--- PROVIDED MATERIAL ---
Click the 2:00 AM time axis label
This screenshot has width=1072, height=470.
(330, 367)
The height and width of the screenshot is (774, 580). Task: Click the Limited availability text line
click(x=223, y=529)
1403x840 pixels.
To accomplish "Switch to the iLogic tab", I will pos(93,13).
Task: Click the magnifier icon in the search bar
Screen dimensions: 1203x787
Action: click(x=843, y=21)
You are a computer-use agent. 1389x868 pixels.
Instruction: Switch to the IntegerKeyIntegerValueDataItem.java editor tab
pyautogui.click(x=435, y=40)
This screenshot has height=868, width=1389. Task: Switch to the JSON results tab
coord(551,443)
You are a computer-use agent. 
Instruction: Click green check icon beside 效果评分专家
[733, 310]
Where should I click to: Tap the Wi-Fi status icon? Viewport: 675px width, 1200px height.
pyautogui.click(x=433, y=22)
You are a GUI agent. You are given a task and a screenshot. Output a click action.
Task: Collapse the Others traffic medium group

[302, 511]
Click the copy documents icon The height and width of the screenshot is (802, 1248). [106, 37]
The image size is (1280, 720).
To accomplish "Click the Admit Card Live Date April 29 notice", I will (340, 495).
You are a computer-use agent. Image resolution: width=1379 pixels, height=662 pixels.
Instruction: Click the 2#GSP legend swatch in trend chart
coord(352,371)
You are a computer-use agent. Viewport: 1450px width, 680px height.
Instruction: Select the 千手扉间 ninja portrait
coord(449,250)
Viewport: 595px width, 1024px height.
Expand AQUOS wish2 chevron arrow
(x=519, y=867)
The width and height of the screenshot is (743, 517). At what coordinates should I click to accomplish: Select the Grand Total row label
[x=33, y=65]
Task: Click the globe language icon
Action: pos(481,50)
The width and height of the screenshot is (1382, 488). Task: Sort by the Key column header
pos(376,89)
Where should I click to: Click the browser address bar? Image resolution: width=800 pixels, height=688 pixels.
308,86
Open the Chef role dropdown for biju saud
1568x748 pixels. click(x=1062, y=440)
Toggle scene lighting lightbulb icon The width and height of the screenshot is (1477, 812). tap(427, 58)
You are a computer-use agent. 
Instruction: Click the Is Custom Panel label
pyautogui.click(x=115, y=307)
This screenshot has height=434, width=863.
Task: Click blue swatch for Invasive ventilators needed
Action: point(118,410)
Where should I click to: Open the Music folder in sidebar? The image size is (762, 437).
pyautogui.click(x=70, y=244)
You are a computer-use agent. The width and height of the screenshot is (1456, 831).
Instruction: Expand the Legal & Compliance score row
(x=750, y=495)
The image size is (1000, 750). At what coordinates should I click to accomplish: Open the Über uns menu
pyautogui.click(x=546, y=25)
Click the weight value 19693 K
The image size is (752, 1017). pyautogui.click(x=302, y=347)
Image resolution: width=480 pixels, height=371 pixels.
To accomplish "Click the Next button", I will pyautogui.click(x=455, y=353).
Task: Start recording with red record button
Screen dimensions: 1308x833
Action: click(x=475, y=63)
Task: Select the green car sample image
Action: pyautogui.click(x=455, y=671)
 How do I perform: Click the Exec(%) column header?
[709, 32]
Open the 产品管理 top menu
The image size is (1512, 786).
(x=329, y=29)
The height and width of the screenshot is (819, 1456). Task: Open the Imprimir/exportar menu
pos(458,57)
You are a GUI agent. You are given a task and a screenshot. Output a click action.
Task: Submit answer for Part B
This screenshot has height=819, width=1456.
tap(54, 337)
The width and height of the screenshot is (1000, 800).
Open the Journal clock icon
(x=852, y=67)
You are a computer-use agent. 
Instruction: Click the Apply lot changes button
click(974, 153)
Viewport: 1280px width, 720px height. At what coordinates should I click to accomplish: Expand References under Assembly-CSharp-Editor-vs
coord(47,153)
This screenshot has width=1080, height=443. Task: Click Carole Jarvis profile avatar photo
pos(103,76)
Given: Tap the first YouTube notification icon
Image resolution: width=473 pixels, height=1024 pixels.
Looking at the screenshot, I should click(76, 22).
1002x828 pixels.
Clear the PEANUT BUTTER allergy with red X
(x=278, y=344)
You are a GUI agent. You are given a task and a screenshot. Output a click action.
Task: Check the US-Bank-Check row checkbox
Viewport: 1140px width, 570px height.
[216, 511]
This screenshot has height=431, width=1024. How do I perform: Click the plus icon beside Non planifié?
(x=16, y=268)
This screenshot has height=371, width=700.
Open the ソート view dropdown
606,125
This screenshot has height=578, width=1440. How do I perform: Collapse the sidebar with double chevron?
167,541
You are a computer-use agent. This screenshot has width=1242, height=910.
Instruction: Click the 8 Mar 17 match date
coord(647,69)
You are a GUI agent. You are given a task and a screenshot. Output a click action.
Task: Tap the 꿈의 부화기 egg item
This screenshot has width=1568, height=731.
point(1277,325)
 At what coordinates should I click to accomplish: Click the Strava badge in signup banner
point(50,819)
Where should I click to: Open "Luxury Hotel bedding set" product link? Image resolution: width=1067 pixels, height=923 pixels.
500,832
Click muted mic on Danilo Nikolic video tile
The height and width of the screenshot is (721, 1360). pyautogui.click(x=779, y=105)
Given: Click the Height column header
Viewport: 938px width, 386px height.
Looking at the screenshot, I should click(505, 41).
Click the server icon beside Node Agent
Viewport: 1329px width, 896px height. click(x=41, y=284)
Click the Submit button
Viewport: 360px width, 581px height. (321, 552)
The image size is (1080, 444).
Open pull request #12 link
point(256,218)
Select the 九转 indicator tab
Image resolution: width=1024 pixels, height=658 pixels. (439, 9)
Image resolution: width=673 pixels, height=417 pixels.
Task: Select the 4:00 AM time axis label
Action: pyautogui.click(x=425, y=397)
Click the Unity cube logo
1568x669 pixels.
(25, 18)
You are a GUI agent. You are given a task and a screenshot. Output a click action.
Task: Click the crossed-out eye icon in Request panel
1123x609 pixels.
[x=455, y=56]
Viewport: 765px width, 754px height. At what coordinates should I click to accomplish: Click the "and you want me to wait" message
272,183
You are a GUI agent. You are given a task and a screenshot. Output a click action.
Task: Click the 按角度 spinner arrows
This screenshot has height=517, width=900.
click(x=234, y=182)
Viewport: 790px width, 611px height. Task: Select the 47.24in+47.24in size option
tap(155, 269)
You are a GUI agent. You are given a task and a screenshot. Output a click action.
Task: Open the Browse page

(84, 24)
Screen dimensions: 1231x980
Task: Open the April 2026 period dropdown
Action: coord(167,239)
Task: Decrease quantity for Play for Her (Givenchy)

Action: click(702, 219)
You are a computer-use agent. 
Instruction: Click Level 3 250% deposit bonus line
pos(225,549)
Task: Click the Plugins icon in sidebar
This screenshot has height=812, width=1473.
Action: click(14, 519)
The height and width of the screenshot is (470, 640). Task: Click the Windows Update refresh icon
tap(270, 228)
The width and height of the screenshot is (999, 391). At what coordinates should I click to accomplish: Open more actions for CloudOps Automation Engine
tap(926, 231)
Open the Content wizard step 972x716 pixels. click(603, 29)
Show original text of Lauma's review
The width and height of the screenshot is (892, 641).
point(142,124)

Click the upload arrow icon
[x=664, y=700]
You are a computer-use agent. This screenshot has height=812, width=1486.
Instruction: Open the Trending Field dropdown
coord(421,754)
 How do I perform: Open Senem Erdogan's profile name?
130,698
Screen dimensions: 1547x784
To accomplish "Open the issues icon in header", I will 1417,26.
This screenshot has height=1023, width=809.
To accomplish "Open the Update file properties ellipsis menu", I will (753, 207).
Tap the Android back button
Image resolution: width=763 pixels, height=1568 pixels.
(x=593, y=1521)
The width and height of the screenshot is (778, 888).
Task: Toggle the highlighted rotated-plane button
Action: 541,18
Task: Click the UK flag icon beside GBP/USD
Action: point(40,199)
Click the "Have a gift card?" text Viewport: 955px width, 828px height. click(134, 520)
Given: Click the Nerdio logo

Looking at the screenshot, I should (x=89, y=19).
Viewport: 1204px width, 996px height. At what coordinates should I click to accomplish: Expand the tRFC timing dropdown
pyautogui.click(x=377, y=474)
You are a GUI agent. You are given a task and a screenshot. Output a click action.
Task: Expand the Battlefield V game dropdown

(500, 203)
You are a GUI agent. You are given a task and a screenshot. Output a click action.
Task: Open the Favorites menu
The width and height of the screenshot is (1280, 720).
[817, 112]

--- WHAT THIS TASK INVOLVES ---
Can you locate every line in the listing above that contains the word "profile" and copy each one? Case counts.

--- THE REPLY ---
This screenshot has width=1080, height=443. Task: Click Carole Jarvis profile avatar photo
 How do I perform: Open Senem Erdogan's profile name?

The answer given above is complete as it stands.